Well, for a long time, folks believed that slavery was perfectly acceptable, that women are less important or valuable than men, that homosexuals are immoral perverts, etc... etc.... And these people with these beliefs were very much emotionally invested in living out the myth they bought into. Racists will be VERY offended to have "niggers" compared with themselves as equals, then and now. So we still have a lot of work to do to expose the facts. And it is a fact that love, the real deal, need not be exclusive in the one+one way.

Fact: My partner and I love each other very much and have almost zero anxiety about letting the other love whom they will. Why? Because we are (a) secure in ourselves and (b) secure in the knowledge that we are truly loved by one another.

Why the "almost"? Because, while the anxiety is very, very small, it isn't non-existant, altogether. Because we're on a journey of healing from our conditioning within a culture that doesn't recognize the facts. We're human, after all.

A very strong love can always make this transition. The very risk itself can enliven a relationship. That is, the very honesty itself.
 
I love how honest you want to be and good for you not consumating your love! This will make telling her a lot easier. Cheating is not the easy root, it's the cowardly route.
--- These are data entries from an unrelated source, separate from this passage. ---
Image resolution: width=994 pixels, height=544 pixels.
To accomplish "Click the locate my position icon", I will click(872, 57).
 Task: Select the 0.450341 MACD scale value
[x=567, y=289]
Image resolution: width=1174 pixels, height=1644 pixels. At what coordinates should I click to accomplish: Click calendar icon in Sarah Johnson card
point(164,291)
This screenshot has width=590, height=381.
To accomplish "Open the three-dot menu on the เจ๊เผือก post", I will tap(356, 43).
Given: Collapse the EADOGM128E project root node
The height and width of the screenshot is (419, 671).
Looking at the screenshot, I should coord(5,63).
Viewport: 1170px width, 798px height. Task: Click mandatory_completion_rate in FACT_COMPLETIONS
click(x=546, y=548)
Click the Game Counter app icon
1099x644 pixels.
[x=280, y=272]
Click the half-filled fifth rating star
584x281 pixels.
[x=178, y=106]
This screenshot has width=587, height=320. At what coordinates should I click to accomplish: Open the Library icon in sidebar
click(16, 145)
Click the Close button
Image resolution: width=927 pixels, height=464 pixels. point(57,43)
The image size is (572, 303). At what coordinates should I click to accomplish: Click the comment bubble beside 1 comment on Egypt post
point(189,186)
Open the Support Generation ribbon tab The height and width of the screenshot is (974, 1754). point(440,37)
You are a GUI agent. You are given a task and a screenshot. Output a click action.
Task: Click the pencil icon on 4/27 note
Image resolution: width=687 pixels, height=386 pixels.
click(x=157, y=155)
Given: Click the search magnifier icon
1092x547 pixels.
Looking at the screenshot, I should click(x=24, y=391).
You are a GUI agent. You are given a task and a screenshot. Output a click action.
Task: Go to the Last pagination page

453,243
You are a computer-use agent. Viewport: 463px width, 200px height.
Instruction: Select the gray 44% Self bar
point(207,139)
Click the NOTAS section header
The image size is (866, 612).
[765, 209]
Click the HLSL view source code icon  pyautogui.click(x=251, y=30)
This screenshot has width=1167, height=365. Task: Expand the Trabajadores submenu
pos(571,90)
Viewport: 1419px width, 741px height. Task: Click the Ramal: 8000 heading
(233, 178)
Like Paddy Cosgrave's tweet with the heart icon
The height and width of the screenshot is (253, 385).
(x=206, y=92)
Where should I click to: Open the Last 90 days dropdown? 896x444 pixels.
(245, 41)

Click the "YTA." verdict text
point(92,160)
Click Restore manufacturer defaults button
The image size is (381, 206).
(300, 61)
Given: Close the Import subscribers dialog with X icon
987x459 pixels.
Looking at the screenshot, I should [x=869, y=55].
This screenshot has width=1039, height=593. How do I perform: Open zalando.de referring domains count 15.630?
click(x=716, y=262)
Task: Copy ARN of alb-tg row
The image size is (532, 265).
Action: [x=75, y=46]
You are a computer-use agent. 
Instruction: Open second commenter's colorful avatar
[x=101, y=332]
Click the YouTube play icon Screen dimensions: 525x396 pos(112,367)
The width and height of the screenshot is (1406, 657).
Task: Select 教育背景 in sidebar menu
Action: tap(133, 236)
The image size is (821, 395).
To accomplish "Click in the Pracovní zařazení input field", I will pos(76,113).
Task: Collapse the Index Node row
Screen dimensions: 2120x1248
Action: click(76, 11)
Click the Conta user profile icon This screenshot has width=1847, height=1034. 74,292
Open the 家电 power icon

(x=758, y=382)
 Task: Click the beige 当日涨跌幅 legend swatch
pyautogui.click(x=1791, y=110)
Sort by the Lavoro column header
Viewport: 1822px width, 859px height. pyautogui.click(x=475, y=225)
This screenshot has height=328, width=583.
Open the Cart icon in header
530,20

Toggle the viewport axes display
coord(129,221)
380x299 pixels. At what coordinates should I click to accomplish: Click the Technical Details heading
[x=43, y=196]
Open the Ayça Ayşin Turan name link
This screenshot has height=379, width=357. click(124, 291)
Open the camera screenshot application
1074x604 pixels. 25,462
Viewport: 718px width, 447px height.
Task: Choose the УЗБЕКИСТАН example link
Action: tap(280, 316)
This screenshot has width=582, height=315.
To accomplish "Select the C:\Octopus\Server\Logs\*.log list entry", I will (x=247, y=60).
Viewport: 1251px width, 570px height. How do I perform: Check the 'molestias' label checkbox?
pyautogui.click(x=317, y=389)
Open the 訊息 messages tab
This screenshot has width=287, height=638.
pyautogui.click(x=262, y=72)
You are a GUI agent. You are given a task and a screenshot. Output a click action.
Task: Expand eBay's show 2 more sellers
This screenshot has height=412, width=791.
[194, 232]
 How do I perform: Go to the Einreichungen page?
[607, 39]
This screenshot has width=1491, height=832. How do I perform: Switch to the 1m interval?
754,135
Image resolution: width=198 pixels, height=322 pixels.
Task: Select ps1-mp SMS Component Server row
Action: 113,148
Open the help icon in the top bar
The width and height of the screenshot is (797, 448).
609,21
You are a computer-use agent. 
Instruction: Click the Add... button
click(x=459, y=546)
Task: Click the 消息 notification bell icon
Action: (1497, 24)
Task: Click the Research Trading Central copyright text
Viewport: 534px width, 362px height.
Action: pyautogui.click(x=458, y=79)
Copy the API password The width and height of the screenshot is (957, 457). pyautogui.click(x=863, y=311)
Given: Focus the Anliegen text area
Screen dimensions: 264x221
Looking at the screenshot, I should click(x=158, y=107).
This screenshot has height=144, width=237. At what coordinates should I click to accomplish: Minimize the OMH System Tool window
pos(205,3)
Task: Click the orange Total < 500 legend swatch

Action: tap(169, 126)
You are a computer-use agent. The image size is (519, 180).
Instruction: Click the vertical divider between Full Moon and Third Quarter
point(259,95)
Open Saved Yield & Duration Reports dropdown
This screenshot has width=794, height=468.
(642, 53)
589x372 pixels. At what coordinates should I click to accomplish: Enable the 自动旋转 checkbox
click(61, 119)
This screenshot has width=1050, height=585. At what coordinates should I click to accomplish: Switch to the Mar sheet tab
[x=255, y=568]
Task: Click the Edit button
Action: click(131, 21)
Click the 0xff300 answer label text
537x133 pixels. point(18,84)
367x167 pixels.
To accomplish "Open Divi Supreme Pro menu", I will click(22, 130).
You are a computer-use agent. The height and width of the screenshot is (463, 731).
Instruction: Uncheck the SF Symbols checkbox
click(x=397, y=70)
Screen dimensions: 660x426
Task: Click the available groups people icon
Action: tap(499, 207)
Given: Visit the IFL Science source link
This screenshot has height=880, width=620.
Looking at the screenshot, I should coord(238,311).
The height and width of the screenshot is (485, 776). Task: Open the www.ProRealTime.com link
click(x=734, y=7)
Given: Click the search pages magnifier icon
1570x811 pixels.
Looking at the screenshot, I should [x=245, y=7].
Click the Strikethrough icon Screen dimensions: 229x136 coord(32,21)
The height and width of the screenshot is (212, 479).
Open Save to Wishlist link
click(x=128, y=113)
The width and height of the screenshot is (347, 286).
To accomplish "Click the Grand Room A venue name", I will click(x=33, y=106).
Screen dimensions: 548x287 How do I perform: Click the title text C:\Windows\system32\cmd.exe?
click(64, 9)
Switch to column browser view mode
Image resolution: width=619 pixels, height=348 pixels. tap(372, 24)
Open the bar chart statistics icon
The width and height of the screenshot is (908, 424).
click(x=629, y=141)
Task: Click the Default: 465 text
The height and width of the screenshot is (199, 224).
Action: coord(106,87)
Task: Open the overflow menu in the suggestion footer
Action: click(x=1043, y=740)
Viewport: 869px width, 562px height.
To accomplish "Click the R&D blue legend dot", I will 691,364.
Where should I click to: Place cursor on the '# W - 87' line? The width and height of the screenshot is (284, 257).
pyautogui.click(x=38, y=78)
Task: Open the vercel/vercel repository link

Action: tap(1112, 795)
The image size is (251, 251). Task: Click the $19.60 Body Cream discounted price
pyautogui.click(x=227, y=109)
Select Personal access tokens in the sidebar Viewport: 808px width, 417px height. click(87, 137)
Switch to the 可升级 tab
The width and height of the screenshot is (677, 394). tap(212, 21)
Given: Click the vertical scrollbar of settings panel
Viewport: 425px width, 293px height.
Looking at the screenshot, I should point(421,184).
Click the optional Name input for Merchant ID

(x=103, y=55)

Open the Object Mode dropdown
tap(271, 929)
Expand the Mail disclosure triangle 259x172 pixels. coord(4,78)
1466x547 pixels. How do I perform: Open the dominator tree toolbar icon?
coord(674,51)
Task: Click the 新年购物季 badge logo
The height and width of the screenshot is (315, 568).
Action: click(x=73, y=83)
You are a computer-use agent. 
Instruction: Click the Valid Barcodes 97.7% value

You are not being a coward. Good for you.

I think that your wife suspects you are cheating and you can proudly say that you are not physically but want to stop cheating emotionally.

I think I would ask her to allow you time to get everything out including telling her about your love, the history behind it, what poly is, about her husband being okay and your undieing love for her and how you want to continue your marraige and try to include this new (not so new) woman in it. Then she can have her turn and you can listen to everything she says before replying. Or even allow her the time to get back to you.

You are on the right track I think and on the pivotal point of huge change in your life. Whatever happens it will be the right thing in the end.

(sorry, Ygirl, it is so hard to take you seriously with that picture of your tits on there!!!! hahahaha! I love what you said though and your words were perfect!)
 
Thanks people for your kindness and thoughtfullness. I can't expect others to solve my problems but it's so helpful to be able to express my feelings to such a warm and compassionate community.

I'm sure the world will change.

with love
 
You may be surprised how different the situation is when you are being honest about it, coming from a place of love with your true feelings on your sleeve. Yes, cheating is betrayal, but betrayal implies deception and if you are forthright, you have nothing to feel guilty about, and your wife will hopefully see that it is love and respect you are showing to her, not abandonment.
I have cheated on my husband before because I did not know how to do this. It was horrible because we love each other very much and I was selfish and hurt him with my own lack of self acceptance. When I recently met someone else I wanted to explore, I decided to stop the pattern and tell him. He shocked me by being fine with it- exited from the get-go, and now I feel we are being given a chance to really love each other fully- a relationship that was headed for divorce because I was too afraid and ignorant of myself to be open with him.

I am out of the cage, both in my pursuit of the occasional otherlove, and the torture of hiding my true self from the love of my life.

Be brave. It won't be easy, but it will be a new level of your own self-love and hopefully a deepening of your relationship with your beloved wife, Good luck- there is never a perfect time for these conversations so sooner is better than too late.
 
Be brave. It won't be easy, but it will be a new level of your own self-love and hopefully a deepening of your relationship with your beloved wife, Good luck- there is never a perfect time for these conversations so sooner is better than too late.

"Hopefully" is the key sometimes, this is true...there are no certainties in this.